NFIB/Nebraska State Director Bob Hallstrom testified in opposition to the bill noting that it will increase workers’ compensation costs for Nebraska employers. The bill would also likely have a negative impact on the effectiveness of employer “return to work” or “light duty” programs that ease injured employees back into the workforce. Many thanks to NFIB members who responded to the Action Alert by expressing their opposition to LB 207.

With Nebraska being an “Experience Rating Adjustment” state, all WC claims that are “medical only” and which include no “indemnity” (lost wages) payments are discounted by 70 percent as they impact an employer’s “Experience Modifier Calculation.” As a result, employers can be rewarded for getting injured employees back to work quickly, with applicable, work-related restrictions as directed by the treating physician. Reducing the “waiting period” from seven to three days minimizes the ability of the employer to benefit from these provisions.

Legislative Bill 441 – Workers’ Compensation – COVID-19 Rebuttable Presumption
Sen.

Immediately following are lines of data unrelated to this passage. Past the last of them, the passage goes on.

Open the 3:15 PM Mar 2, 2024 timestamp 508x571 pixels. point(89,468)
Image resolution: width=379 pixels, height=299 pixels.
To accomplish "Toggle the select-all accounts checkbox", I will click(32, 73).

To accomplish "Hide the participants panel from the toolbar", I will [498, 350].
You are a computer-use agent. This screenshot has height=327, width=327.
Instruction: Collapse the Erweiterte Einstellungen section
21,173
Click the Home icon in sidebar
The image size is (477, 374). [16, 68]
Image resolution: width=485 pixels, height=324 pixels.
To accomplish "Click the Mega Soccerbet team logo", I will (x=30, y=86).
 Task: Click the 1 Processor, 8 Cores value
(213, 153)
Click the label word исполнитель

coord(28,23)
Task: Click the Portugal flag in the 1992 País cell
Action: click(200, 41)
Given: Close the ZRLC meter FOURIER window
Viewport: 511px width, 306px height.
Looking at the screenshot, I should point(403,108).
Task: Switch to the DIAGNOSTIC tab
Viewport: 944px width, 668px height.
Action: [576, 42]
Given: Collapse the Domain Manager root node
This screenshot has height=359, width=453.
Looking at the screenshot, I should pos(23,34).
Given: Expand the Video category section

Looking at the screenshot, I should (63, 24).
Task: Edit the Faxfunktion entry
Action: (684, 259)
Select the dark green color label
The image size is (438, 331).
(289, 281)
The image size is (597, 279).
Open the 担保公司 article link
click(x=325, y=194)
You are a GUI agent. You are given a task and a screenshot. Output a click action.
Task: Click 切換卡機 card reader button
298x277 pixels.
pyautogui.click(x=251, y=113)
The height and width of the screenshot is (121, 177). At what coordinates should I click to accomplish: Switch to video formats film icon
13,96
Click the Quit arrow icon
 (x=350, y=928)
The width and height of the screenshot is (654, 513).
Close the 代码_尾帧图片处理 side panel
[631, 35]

Matt Hansen (Lincoln) introduced LB 441, which would create a rebuttable presumption that any “essential worker” who otherwise qualifies for workers’ compensation and

  • is confirmed as COVID–19 positive on or after March 13, 2020, either by a physician or by test
  • has COVID–19 listed as the cause of death on the essential worker’s death certificate
  • or is quarantined at the direction of the employer due to suspected COVID–19 exposure or the display of any COVID–19 symptoms to have been suffered from an accident arising out of and in the course of his or her employment.

The bill would prohibit a claim from being denied to an essential worker on the basis that the accident did not produce unexpected or unforeseen injury happening suddenly and violently and producing at the time objective symptoms of the injury.

Under the measure, an employer could rebut the presumption by affirmatively proving that the employee contracted COVID–19 outside of the workplace. COVID–19 cases would be exempted from being subject to the waiting period for payment of temporary total disability benefits and require compensation to begin from the earliest of the first date of quarantine, the date of positive testing, or the date of confirmed diagnosis of COVID–19 and continuing for the duration of the self–quarantine period that prevented the injured essential worker from returning to employment.

The measure would also prohibit such COVID–19 cases from increasing or adversely affecting an employer’s workers’ compensation insurance premium, experience rating, or modification. The bill would also exclude the notice of first injury requirement for any retroactive COVID–19 workers’ compensation claims, and only require the essential worker seeking retroactive workers’ compensation to notify his or her employer of the injury no later than two years after the effective date of the act. (NFIB Position – Oppose)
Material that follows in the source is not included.